As I state on my website, Sof:Art was born as a place to share Contemporary Art, as a place where I can feel free to show to the public artworks that inspire me becoming what I am today. I firmly believe that Art improves the lives of people who can enjoy it. So I am here to make my art collection available to all of my friends, to those who love it, to all the curious who would like to learn more about it, to enrich the cultural proposal of my city and to be a vehicle of artistic exchange for the young students of the academy. I would like to become a point of reference for the diffusion of contemporary art in Bologna. Recently Sof:Art has been included in Art City Bologna, an artistic event that allowed me to be included within a well- structured program, where I could exhibit more difficult works of my collection: video animation, installation, digital art.

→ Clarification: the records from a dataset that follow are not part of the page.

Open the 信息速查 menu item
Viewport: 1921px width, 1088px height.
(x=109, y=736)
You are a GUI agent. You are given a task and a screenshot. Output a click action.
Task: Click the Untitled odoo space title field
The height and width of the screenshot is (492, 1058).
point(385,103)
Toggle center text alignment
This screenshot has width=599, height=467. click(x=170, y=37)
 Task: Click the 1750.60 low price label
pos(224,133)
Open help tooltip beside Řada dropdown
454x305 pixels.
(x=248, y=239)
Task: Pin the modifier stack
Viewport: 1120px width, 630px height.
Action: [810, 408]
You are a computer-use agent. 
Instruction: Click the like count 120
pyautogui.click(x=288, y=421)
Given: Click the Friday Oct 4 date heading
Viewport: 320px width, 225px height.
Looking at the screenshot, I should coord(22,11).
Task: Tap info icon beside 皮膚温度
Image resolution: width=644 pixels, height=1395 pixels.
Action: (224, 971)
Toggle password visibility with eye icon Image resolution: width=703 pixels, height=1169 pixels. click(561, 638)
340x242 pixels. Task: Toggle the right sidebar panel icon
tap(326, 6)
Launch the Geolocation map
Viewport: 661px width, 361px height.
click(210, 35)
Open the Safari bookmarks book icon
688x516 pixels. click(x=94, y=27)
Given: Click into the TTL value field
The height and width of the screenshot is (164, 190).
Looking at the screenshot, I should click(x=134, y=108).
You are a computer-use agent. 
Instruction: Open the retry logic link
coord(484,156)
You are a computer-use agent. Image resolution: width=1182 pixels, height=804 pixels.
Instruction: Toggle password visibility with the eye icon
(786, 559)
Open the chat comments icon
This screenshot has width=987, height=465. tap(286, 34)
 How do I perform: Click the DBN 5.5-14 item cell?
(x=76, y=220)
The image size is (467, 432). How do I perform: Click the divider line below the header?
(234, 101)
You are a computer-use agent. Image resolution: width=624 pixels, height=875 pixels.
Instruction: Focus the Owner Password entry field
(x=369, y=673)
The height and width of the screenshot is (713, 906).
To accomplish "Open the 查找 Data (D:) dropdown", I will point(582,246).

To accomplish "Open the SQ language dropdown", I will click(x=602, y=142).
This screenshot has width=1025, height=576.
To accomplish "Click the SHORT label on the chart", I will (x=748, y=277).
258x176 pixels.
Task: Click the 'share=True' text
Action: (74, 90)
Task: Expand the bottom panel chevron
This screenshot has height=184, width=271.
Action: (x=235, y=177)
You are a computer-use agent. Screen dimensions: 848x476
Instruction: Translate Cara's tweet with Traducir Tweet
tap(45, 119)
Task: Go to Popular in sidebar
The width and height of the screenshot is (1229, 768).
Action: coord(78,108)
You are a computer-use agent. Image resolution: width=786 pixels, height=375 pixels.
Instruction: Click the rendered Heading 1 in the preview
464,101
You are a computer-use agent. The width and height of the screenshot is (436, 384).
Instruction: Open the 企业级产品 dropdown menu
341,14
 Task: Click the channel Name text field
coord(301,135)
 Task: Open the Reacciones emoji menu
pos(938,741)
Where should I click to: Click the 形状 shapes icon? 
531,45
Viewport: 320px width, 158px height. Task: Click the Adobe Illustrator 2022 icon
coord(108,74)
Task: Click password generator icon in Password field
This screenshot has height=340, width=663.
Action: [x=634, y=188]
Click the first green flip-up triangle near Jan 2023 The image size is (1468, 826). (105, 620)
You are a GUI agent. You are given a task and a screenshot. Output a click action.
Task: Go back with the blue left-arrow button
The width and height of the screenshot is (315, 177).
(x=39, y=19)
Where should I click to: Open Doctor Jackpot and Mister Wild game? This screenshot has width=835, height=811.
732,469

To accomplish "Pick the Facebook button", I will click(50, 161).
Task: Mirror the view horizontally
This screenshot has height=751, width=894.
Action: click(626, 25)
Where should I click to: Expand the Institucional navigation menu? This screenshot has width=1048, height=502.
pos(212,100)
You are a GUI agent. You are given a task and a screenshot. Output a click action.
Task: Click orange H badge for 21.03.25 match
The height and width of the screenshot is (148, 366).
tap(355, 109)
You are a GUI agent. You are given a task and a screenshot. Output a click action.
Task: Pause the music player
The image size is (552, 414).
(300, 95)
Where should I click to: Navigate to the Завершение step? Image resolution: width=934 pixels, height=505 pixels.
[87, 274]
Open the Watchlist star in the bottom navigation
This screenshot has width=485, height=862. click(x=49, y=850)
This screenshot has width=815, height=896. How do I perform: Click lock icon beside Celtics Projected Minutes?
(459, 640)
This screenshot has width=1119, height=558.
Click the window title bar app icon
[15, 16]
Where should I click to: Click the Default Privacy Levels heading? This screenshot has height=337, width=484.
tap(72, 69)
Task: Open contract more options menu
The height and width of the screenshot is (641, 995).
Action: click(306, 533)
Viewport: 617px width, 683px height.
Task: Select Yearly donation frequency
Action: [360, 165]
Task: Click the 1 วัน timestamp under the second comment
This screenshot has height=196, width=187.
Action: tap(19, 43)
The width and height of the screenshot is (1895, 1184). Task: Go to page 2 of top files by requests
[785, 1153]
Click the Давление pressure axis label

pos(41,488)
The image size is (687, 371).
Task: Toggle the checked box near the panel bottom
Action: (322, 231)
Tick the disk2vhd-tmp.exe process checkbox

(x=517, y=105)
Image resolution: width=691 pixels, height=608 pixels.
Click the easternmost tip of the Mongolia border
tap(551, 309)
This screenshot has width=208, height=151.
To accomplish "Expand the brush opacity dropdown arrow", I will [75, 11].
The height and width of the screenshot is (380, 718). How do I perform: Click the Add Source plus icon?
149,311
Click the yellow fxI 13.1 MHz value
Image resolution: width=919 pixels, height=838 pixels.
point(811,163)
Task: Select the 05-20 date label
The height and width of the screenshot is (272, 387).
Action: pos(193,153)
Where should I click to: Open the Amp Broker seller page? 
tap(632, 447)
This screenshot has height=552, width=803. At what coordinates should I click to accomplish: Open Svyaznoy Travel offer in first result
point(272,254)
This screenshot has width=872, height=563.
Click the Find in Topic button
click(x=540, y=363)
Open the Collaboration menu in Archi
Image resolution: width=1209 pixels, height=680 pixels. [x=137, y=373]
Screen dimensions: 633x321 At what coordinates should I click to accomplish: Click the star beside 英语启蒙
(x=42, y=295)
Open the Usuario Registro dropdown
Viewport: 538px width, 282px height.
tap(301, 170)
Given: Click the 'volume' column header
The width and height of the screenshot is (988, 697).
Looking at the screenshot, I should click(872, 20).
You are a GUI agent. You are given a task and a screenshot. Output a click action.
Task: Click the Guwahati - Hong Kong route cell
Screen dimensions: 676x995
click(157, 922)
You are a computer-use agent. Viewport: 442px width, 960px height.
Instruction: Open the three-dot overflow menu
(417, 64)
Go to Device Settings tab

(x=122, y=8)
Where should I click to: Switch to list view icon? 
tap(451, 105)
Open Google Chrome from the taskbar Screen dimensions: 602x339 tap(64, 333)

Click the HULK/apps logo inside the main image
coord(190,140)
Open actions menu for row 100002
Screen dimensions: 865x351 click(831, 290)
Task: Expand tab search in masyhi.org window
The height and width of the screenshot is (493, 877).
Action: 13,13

I was extremely happy with how well the project was received by many people in the art scene, and how my name circulated in the art community. The space is very flexible, I’m here, people knew it, so anybody interested in a collaboration that will promote contemporary art is always welcome. Later on after summer holidays I will collaborate with a gallery, but I do not want to anticipate anything more.
Installation shot of „A Post-Internet Quarantine“ show at Sof-Art Matteo Novarese at Sof:Art
For me is Bologna the city of students, of protests, the city of Radio Alice and of the famous University of DAMS. How does it feel to you and how do you perceive the Bologna Contemporary Art Scene?
Bologna is for sure a city that gives me a lot, especially I discovered the potential of my home town when I’ve stared attend the university. The variety’s of people I knew during that time open my mind a lot. During that time the street culture was growing a lot: music, graffiti and fashion has a strong impact on me. And all this is still visible in the artistic choices I make, I really like pop imagery, colors, everything that brings me back to that street culture. Back for few second to Art City Bologna event, this link perfectly with your question: lot of DAMS and Accademia delle Belle Arti students come to visit the space, and you can’t believe how beautiful is being an inspiration for young generations. Discussing with them, teach ‘em few anecdotes I’ve learned during these years of collecting, and encourage them to pursue this path they’ve chosen, make me feel like an uncle giving suggestion to his nephews. My eye has always been more focused on foreign countries for my artistic choices (USA overall), leaving out a bit what has developed in the last 5 years in Italy. I must say that now I find really interesting newcomers with recognizable painting styles, clear ideas on where to go, and a very strong appearance, like Marco Scarpi, Alessandro Fogo, Giulio Saverio Rossi, Giorgia Garzilli and Claudio Coltorti just to name a few recently added to the collection. That said, I admit that Bologna today does not have an artistic proposal that really reflects my tastes, and that is why with Sof:Art I set myself the goal of bringing to the city a current of contemporary art still poorly examined.
Which galleries have imprinted your collection, and how important are this relationships? Do you buy only from the primary market?
David Kordansky and T293 where the two galleries that brought me deeply in the game. Later on I began to expand my network and right now I work consistently with M+B, Carl Kostyal and François Ghebaly abroad, and Massimo De Carlo, Annarumma, Luce Gallery, Thomas Brambilla here in Italy. To whom ask me “how important the relationship with galleries?”, I always said: “Without galleries and gallerists my collection will be nothing”. So this just gives you the idea I have regarding the relation between the collector and gallery. I used to buy primary maybe 90% of the works I have in collection. Sometimes secondary. I bought only one work at auction.